Enlace permanente Comentario por Montaraz 28.05.07 @ 18:26
Sofía, gracias igualmente. Mi experiencia viene de dos tías Concepcionistas que tengo en un convento, yo cada vez que hablo con ellas me siento en paz, todas las dudas que he podido albergar sobre su felicidad se me disipan en cuanto estoy con ellas, las veo felices y cuando se abre la puerta para darlas dos besos y dos abrazos es algo único, irradian felicidad no sólo ellas toda la comunidad. No puedo más que dar gracias por verlas tan felices.
Enlace permanente Comentario por JLLM 27.05.07 @ 13:19
Por experiencia propia me encuentro de acuerdo con el autor del articulo.

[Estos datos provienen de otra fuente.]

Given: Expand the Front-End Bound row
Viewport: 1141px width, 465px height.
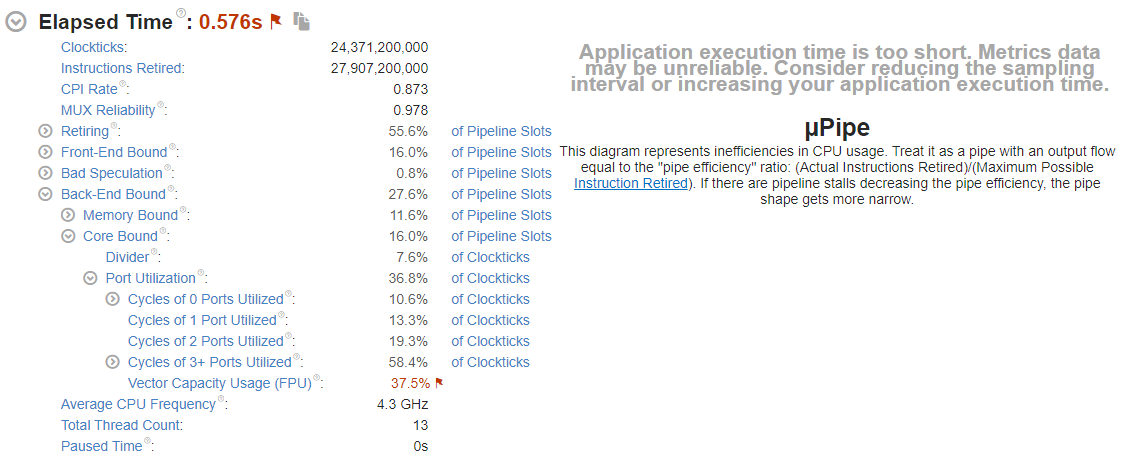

A la apreciación que le hacen en el comentario sobre los indios del Amazonas o bien sabe mucho de ellos y ha estado en contacto con ellos o ha utilizado el corta y pega del google poniendo la referencia del mapa de Raul Porras Barrenechea. Si es el primer caso le agradecería que nos diera más referencias y si es el segundo no me parece de recibo criticar desde el desconocimiento. Las tribus amazónicas son de las sociedades que más tiempo libre tienen, y eso es así porque tienen todo lo que necesitan para su supervivencia, es algo material así que eso de que no tienen nada sería como para ponerlo en cuarentena.
Enlace permanente Comentario por JLLM 26.05.07 @ 23:49
Pero hay una diferencia fundamental entre las monjas y monjes de clausura y las tribus amazónicas: éstas no conocen más mundo que el suyo (que, además, hay que proteger porque sino, al más mínimo contacto con la civilización, desaparecerían) mientras que los monjes y monjas abandonan mediante una opción libre el medio en que han nacido y crecido. Y viven, como muy bien señala el comentario, con una alegría que ya la quisieramos los que estamos "fuera".

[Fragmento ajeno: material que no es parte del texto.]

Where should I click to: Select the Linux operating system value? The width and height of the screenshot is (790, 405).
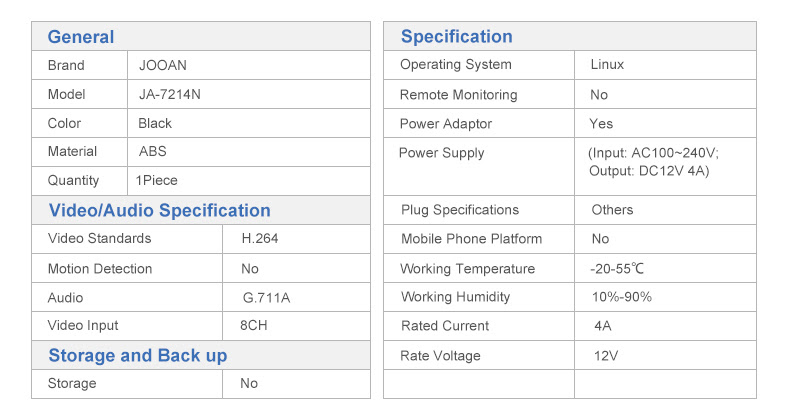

Así que la comparación me parece incorrecta por heterogénea: pretende comparar realidades totalmente distintas. Además, confirma la afrimación que pretende rebatir porque a lo que se refiere el blogger es al "elemento extraño" que existe dentro de las clausuras, pero que tanto escasea fuera: Dios.
Saludos.
Enlace permanente Comentario por Miguel 26.05.07 @ 23:48
Dice el AUTOR en su prólogo: "...éste es un blog necesariamente polémico". Dos ideas ya que la polémica parece gustar:
a) digamos que también en las tribus amazónicas de Cingacuchusgas, Tucates, Antipas, Cahuapanas, Aguarunas, Cocamillas, Chirados, Chamicuros, Capanahuas, Chamas, Panos, Hibitos, Cholones, Shipivos, Chamas, Tepris... todos son felices. No tienen nada pero lo tienen todo.
b) Recomiendo la lectura de "El buen brahmín". Algo aclara respecto a la felicidad. Quizá se encuentre en Internet.